Researchers found a way to spy on your browsing by watching your SSD's activity

LOOKING AHEAD: A research team in Austria has identified a new way for websites to quietly observe what users are doing on their devices using nothing more than a browser and faint signals from the machine's own hardware. The technique does not rely on cookies, click-tracking scripts, or the fingerprinting methods that have become familiar over the years. Instead, it exploits the timing behavior of solid-state drives.

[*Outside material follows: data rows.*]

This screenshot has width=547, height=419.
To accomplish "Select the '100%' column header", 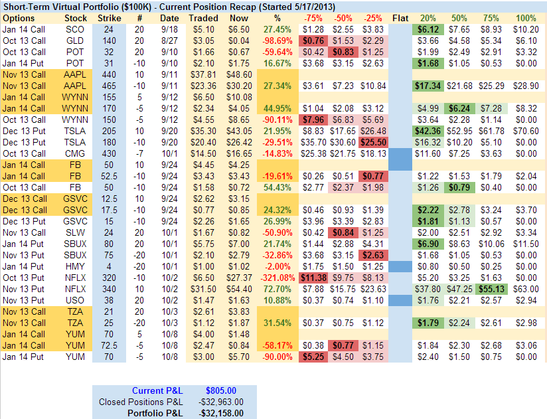I will 526,18.
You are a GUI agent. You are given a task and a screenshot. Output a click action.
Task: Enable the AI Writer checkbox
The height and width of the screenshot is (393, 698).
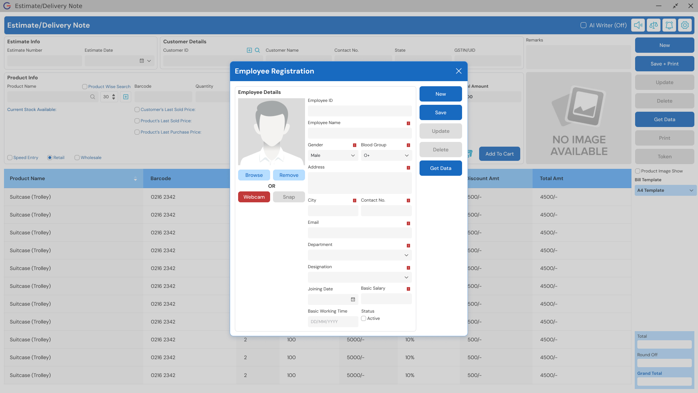click(x=583, y=25)
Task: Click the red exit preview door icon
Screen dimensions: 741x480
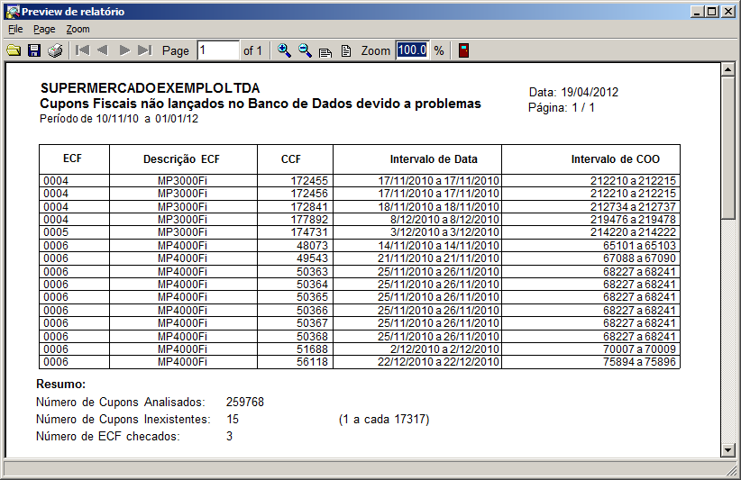Action: pyautogui.click(x=463, y=50)
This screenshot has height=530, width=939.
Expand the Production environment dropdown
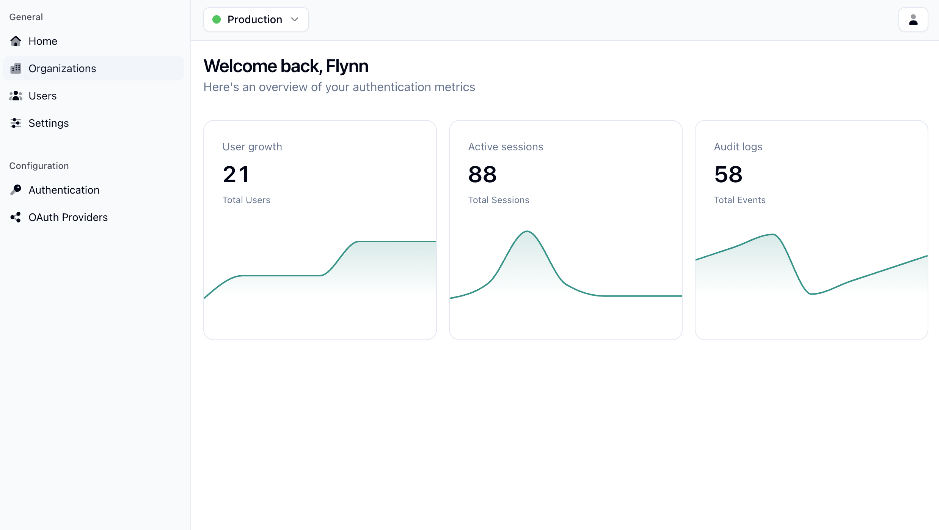(256, 19)
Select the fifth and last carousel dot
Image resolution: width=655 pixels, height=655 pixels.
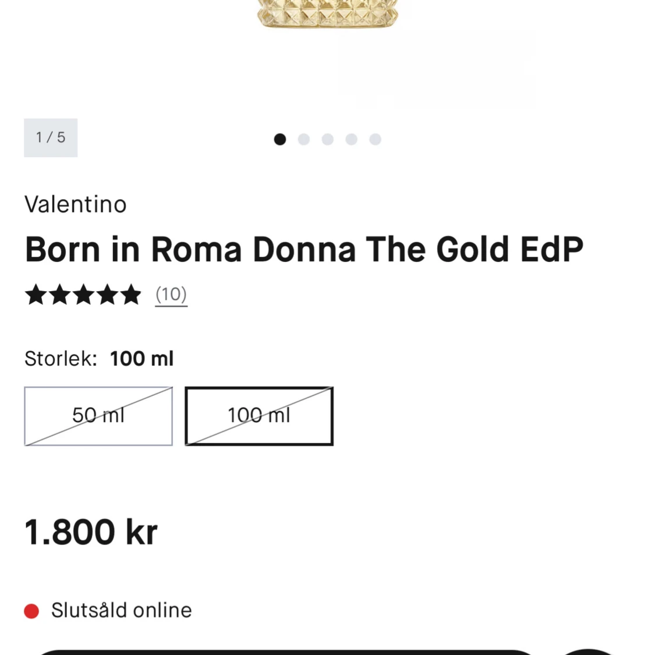click(x=375, y=139)
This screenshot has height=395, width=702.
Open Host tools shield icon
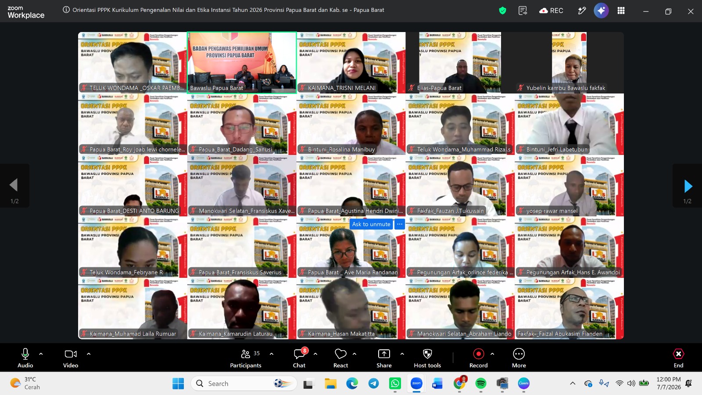[427, 358]
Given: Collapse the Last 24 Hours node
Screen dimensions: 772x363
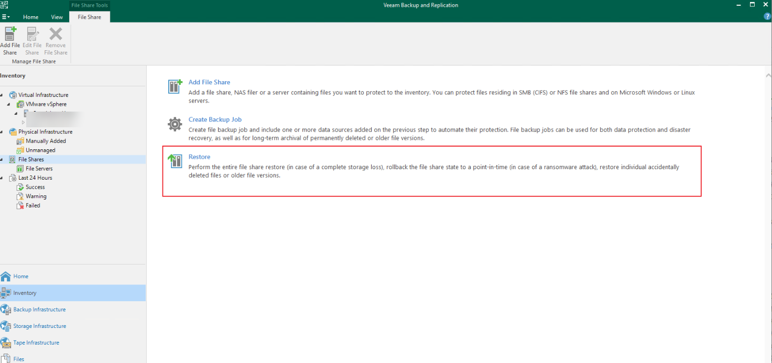Looking at the screenshot, I should (2, 178).
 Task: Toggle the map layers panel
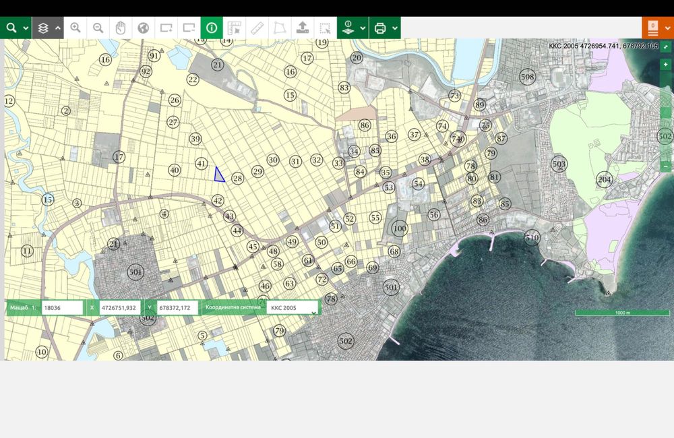[43, 28]
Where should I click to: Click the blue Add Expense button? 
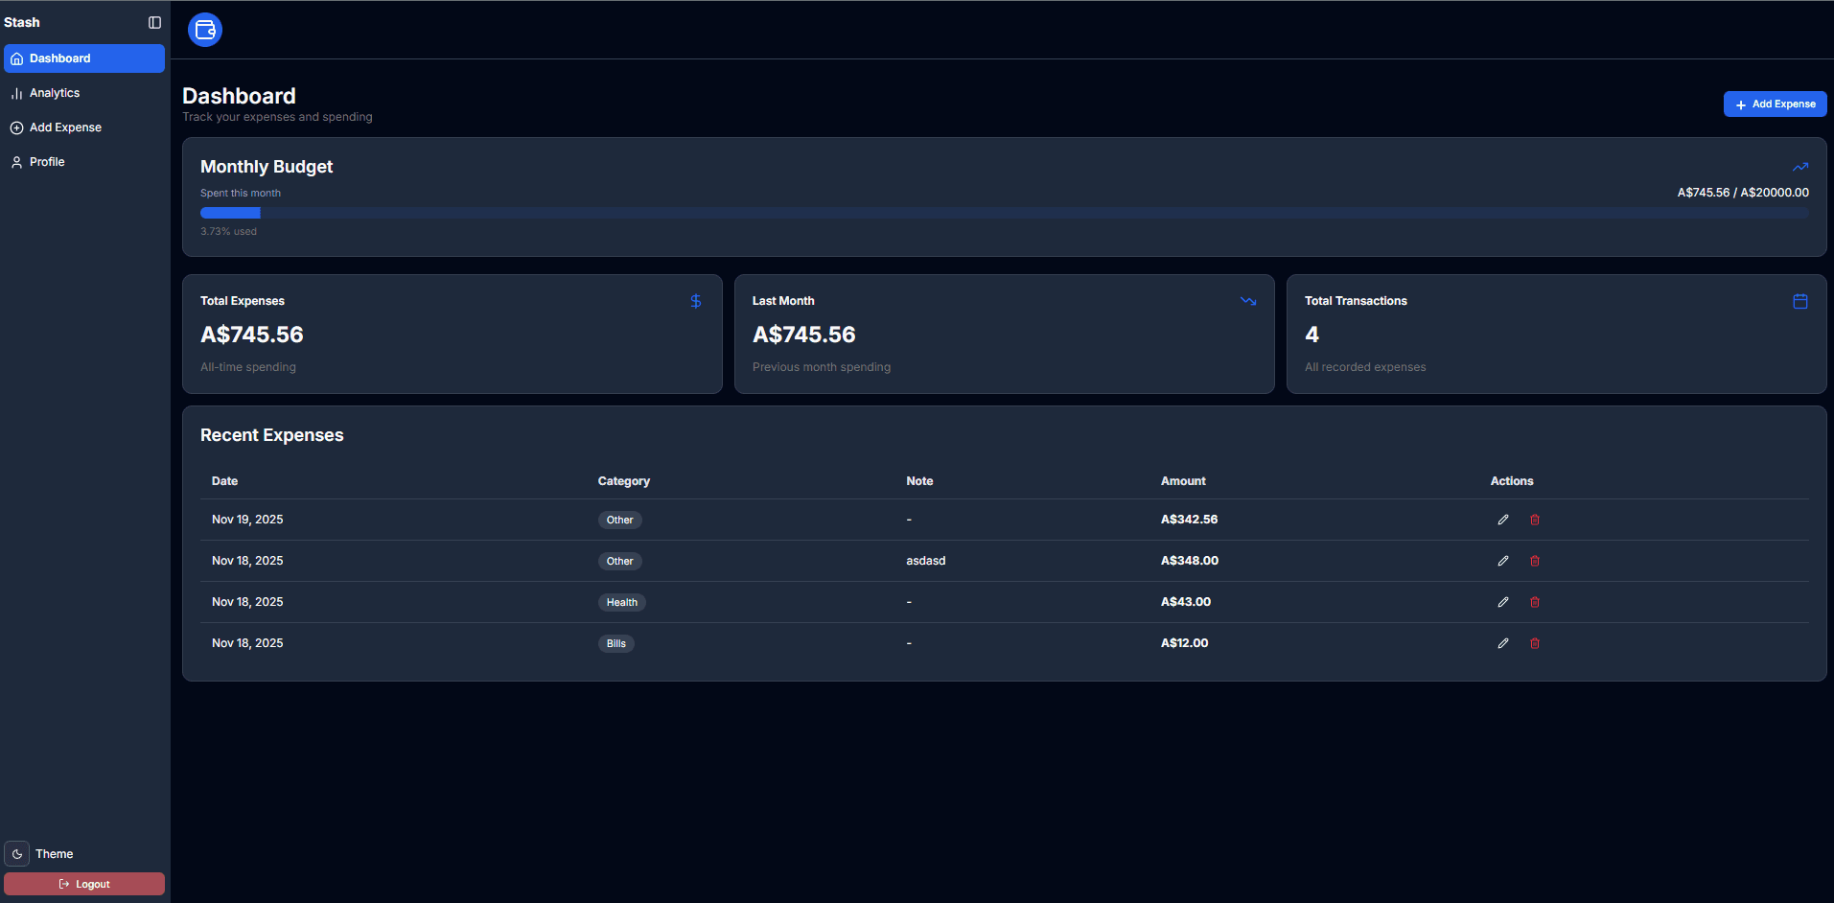pyautogui.click(x=1775, y=104)
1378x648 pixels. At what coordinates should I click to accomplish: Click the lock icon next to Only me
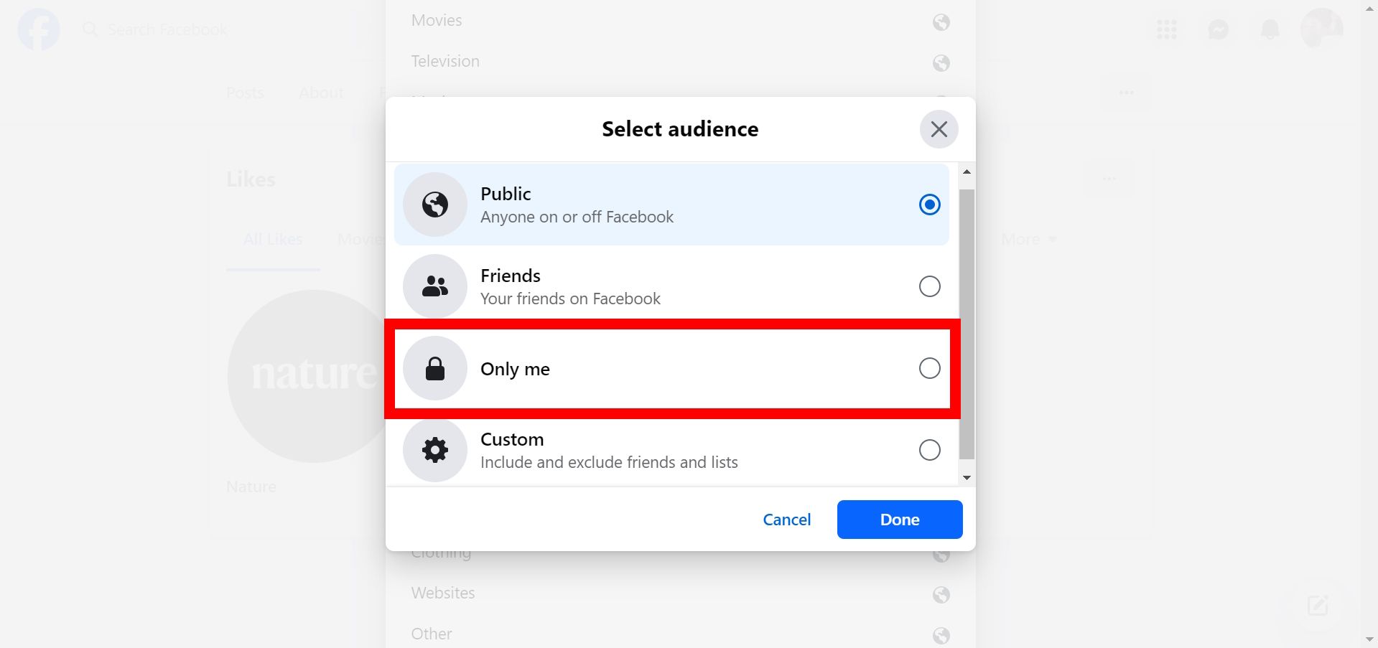(434, 368)
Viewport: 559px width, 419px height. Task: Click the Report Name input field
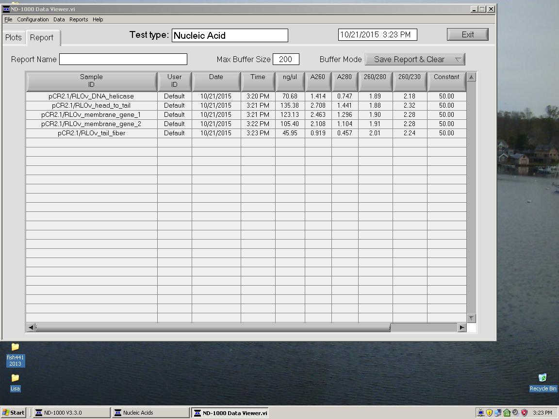coord(123,59)
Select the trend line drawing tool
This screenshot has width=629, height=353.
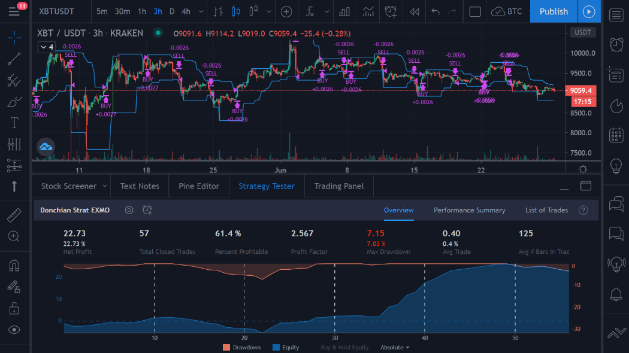click(x=14, y=59)
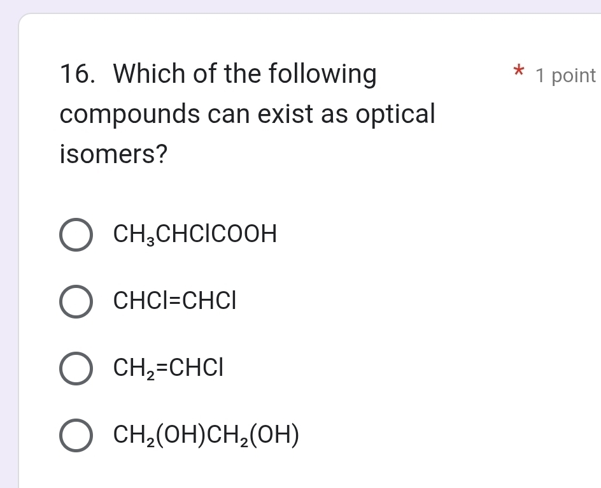
Task: Select the CH₃CHClCOOH radio button
Action: 76,235
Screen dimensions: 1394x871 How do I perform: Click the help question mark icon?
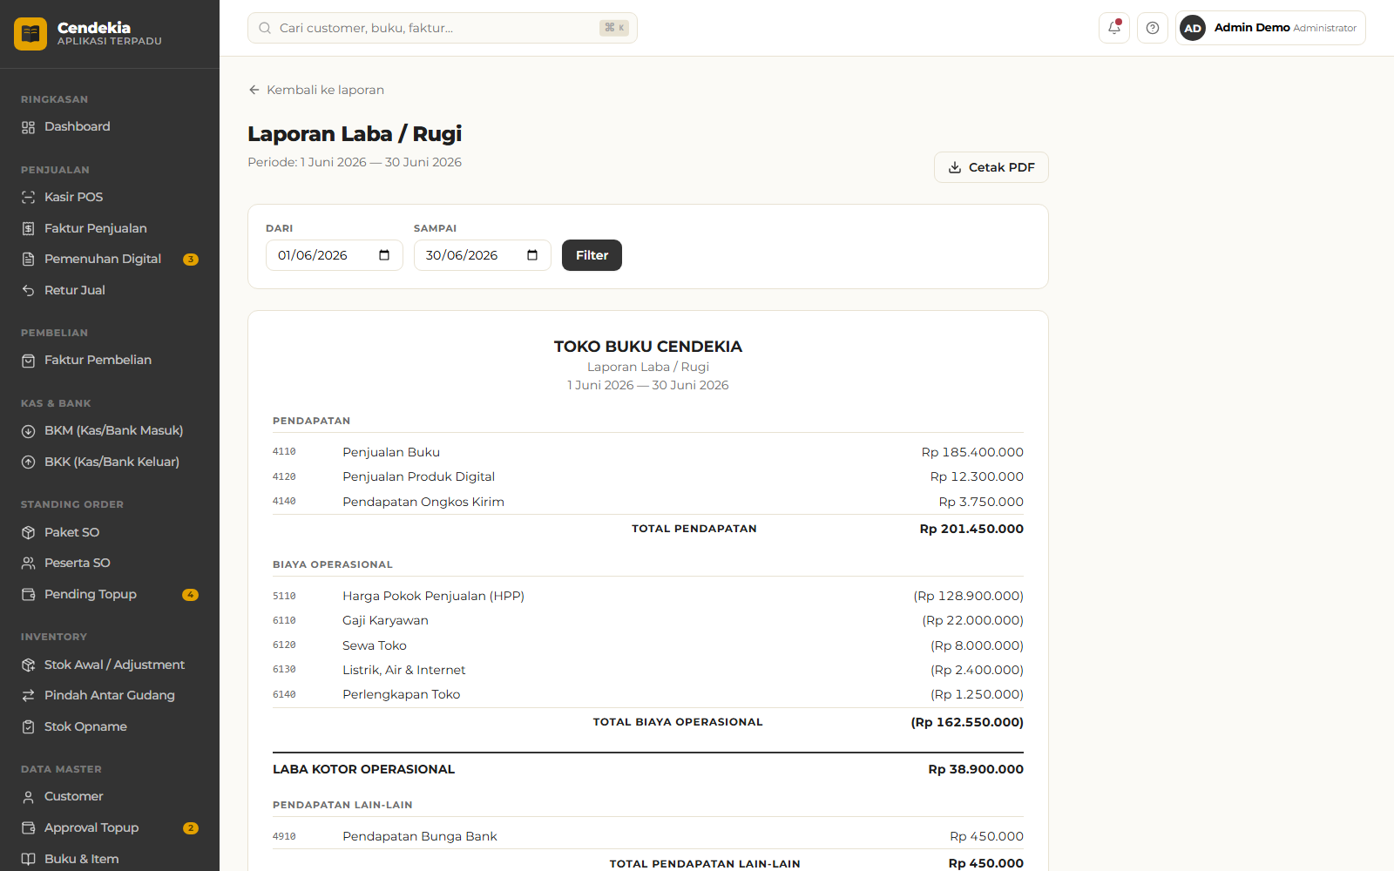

The method, known as FROST – short for "fingerprinting remotely using OPFS-based SSD timing" – focuses on how different processes compete for storage access. That competition leaves behind small but measurable timing differences. By monitoring those timing shifts, the research team was able to determine which other sites and applications were active on the device.

This approach falls into a category known as side-channel attacks, in which information is inferred indirectly from system behavior rather than accessed directly. In this case, the side channel is SSD latency. When multiple programs try to read or write data simultaneously, the resulting delays shift in ways that can be observed from within a browser session.

What makes FROST notable is that it runs entirely within the browser. The attack uses JavaScript to interact with the Origin Private File System, or OPFS, a feature designed to give websites isolated storage space. While OPFS is sandboxed at the software level, it still relies on shared hardware. That shared layer is where the information leakage occurs.